Boys for Beauty received numerous awards and placements at film festivals, including the Audience Award at the Taiwan International Documentary Festival in 2000. In her inspiring acceptance speech, Chen praised the LGBTQ+ movement and invited several directors to stand with her on stage.

Mickey Chen’s own difficult childhood and struggles with coming out to a father who initially rejected him due to his gender served as inspiration for a lot of his work. Because he had brought disgrace to the family, his father made him kneel in front of ancestral tablets.

In his autobiography Taipei Father, New York Mother (台北爸爸,紐約媽媽), Chen discusses the difficulties his family faced. After its release in 2011, it became a best-seller and won the award Taipei International Book Exhibition Prize. In 2012, Chen also turned it into a stage play. In the end, Chen made amends with his father.

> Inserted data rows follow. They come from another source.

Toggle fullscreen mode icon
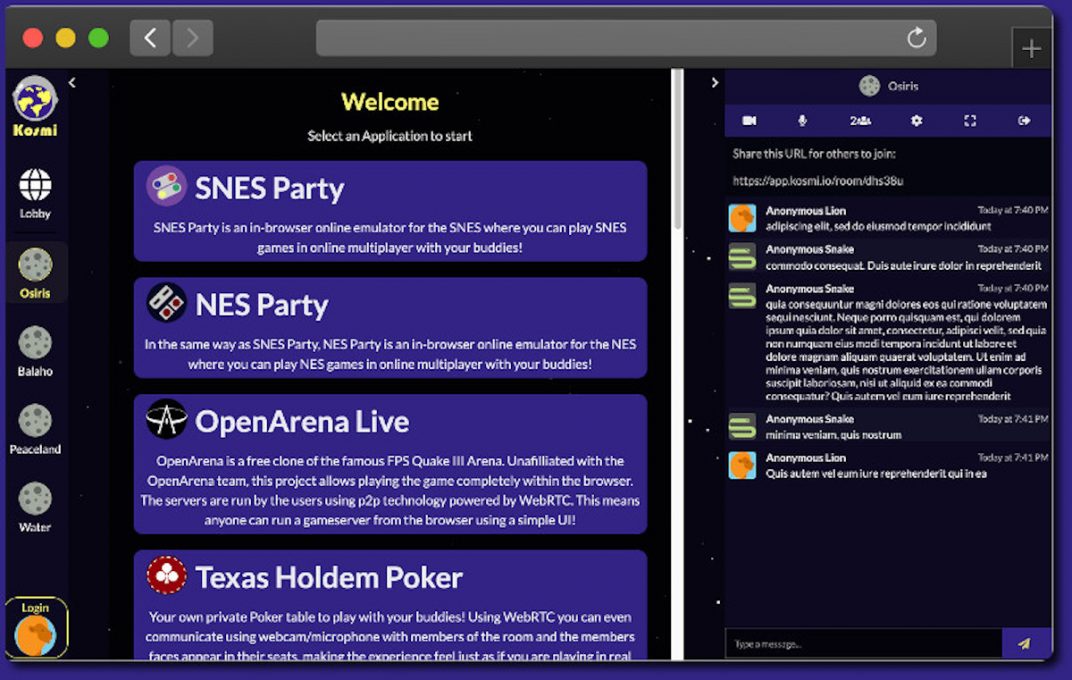pyautogui.click(x=970, y=121)
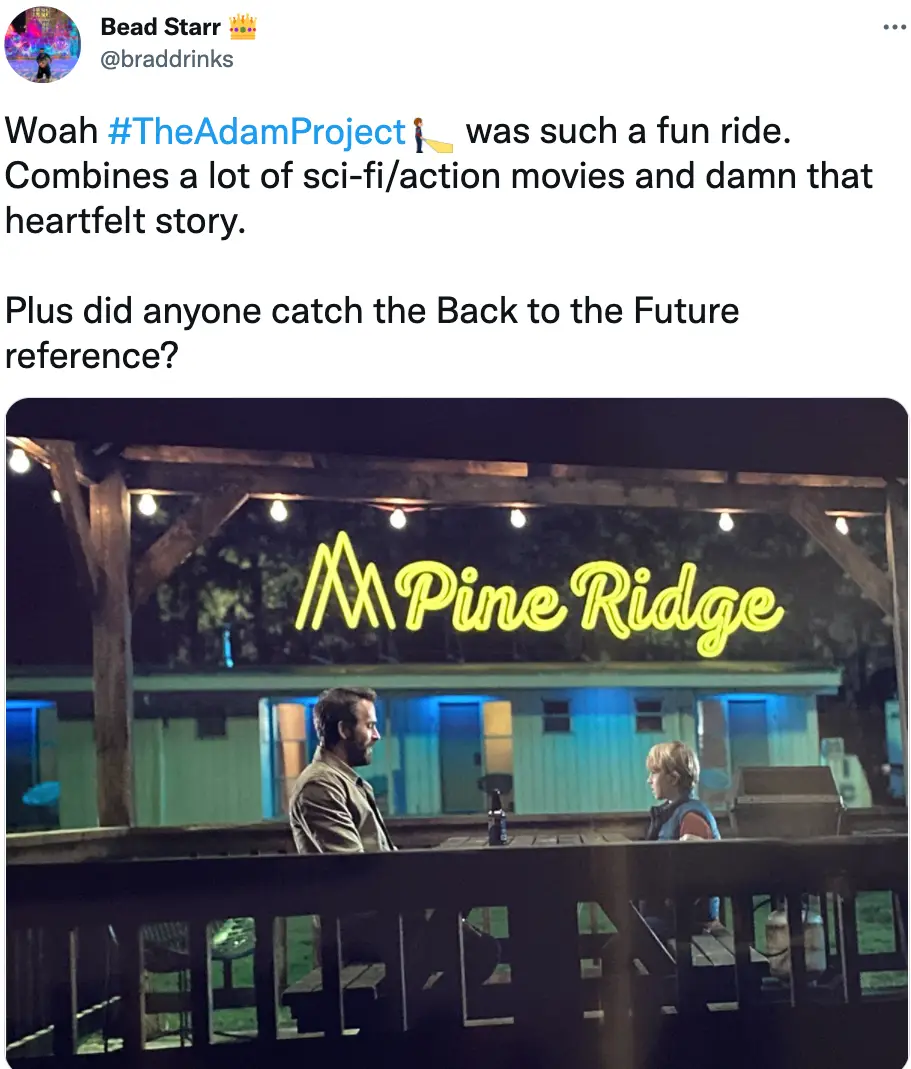Click the beer bottle on the table

[497, 817]
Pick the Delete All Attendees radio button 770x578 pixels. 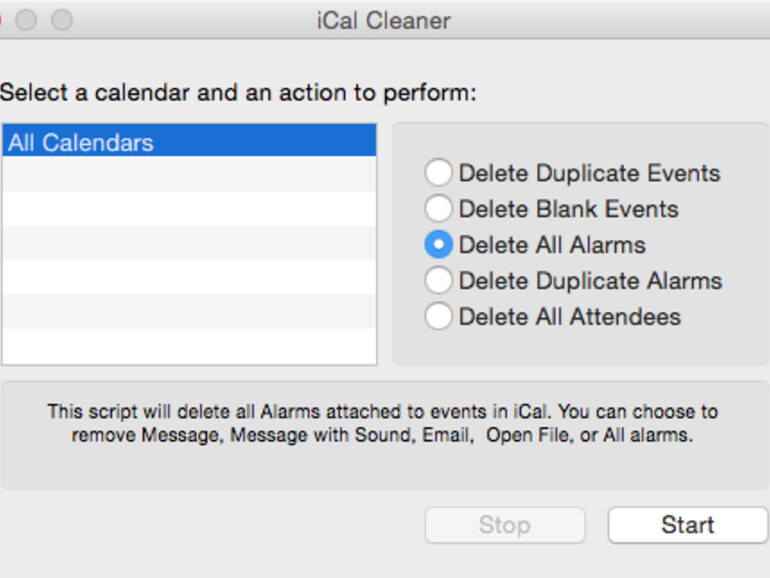439,317
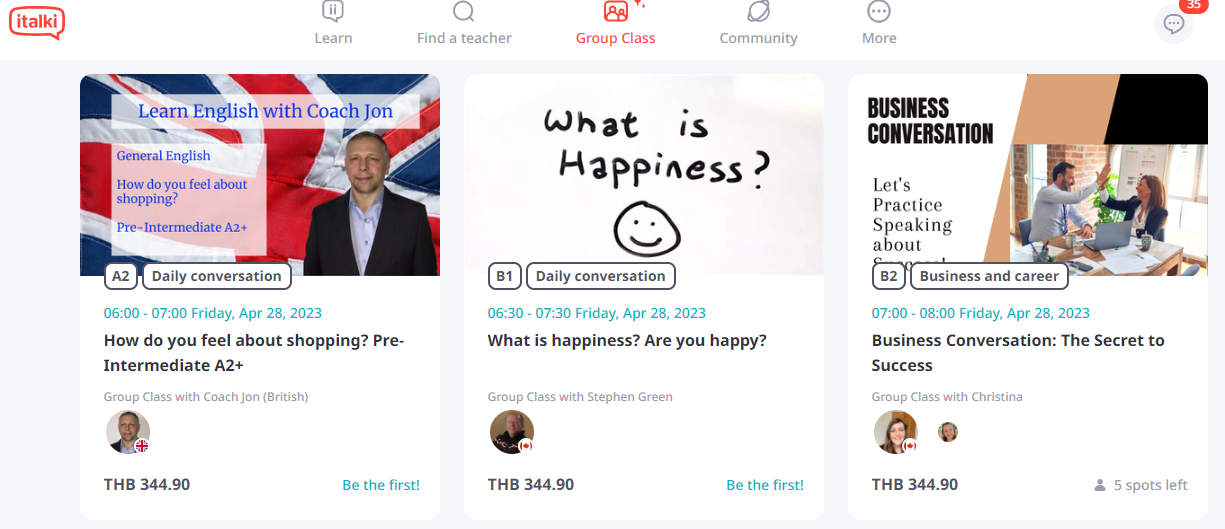This screenshot has width=1225, height=529.
Task: Switch to Find a teacher tab
Action: (x=464, y=38)
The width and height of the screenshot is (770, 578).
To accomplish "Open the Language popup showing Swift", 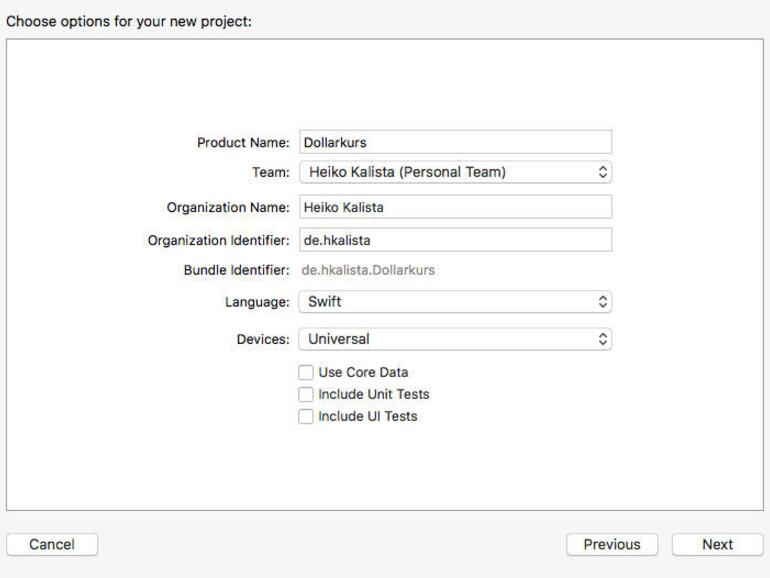I will (455, 301).
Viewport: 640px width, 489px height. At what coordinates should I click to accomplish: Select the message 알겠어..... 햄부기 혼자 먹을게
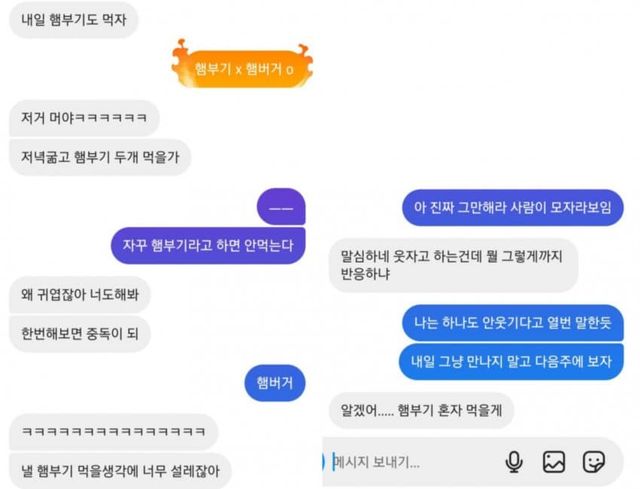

Many more documentaries were written and directed by Mickey Chen, including Fragile in Love (2007), Memorandum on Happiness (2003), and Scars on Memory (2005). In 2011, she also published Taipei Father, New York Mother, a book about the childhood tragedies in her family.

Mickey Chen’s unwavering support for LGBT rights, which frequently saw him take to the streets, frequently made headlines in the media. He referred to himself by his feminine name, Lao Niang (老娘) and the outside world knew her as Jade Sister (琪姐),.

He had high blood pressure for many years before passing away in 2018 at the age of 51 from cardiogenic shock.

Mickey Chen was a trailblazer in Taiwan’s progressive LGBTQ+ societal views. Throughout her career, she documented significant events in the country’s LGBTQ+ history and opened people’s eyes to them.

To commemorate Mickey Chen, Google featured a Google Doodle on its homepage on March 1, 2023.